A federal panel is calling for stronger privacy protections for human genetic data.
In a report out Thursday, the Presidential Commission for the Study of Bioethical Issues said “whole genome sequencing” — which provides a unique blueprint of each person’s DNA — holds great promise for advancing medical research and clinical care.
But the Commission said genetic data can also be misused and need to be adequately protected.
In a conference call with the press, Commission Chair Amy Gutmann said right now, genetic data are subject to an inconsistent patchwork of state and federal regulations.
“Someone could legally pick up your discarded coffee cup, send a sample of your saliva out for sequencing to see if you show a predisposition for certain diseases, and only about half the states in our country offer protections against surreptitious commercial testing,” Gutmann said.
Washington University law professor and bioethicist Rebecca Dresser agrees. She says how genetic data are being obtained — and for what purpose — is constantly changing.

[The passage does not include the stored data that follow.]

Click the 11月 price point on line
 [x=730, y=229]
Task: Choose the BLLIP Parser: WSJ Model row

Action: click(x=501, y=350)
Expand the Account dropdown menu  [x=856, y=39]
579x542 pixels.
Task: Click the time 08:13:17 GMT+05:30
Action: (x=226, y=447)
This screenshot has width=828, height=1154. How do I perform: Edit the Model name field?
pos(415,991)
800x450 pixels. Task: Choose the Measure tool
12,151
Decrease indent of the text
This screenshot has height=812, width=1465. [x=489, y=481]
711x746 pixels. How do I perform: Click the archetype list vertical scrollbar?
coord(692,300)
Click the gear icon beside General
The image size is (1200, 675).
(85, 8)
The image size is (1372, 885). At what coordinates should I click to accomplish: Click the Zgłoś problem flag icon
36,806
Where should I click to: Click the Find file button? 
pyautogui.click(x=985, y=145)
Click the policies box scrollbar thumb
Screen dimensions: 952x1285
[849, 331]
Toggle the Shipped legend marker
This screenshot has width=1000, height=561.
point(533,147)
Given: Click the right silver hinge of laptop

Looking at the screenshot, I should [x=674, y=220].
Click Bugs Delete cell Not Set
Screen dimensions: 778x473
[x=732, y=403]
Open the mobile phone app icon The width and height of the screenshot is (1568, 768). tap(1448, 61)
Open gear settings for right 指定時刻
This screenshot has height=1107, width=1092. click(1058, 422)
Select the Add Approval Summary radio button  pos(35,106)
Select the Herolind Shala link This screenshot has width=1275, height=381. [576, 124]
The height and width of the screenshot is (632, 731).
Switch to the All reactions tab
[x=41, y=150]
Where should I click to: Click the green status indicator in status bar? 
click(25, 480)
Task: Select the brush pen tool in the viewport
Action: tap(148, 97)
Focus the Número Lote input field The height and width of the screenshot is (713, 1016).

“It’s a moving target. And there’s activity all over the place from commercial DNA companies like 23andMe, forensic uses in criminal law, and then of course in research and medicine,” Dresser said.
Dresser says people leave bits of their DNA everywhere, and they need to have a say in what happens to their genetic information and how it will be used.
The Washington University Genome Institute, which bills itself as a world leader in genomics research, declined to comment for this story.